* _REQUIRED WORK_: Beginning at the line that includes "The image size is (672, 1568)." in the entries below, print each line exactly as it appears, through the last one.
[TASK DATA Boundary: Start]
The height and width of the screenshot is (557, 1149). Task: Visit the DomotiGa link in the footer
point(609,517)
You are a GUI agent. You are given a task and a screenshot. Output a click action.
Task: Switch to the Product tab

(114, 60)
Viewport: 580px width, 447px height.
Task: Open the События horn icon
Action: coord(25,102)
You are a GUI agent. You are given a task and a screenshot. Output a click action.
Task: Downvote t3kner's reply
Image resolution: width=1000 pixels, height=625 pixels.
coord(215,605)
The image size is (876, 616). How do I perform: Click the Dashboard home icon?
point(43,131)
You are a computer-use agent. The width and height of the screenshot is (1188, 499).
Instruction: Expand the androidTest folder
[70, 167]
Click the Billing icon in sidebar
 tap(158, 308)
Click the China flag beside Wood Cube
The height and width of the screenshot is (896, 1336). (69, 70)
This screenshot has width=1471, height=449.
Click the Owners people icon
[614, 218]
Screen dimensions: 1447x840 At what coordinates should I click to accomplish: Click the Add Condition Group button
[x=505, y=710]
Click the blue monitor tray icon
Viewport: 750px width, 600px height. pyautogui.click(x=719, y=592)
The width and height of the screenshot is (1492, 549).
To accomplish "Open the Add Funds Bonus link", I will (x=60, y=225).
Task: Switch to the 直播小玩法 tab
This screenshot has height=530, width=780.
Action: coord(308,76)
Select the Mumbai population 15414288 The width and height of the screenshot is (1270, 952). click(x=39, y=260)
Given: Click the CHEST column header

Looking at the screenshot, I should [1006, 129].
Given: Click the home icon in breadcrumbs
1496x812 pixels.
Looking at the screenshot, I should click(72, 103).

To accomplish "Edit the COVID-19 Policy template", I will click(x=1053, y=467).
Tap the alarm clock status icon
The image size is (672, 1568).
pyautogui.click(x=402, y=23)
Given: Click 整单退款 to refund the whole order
[TASK DATA Boundary: End]
* _RESULT BELOW_:
The image size is (672, 1568).
pyautogui.click(x=402, y=23)
Given: Click 整单退款 to refund the whole order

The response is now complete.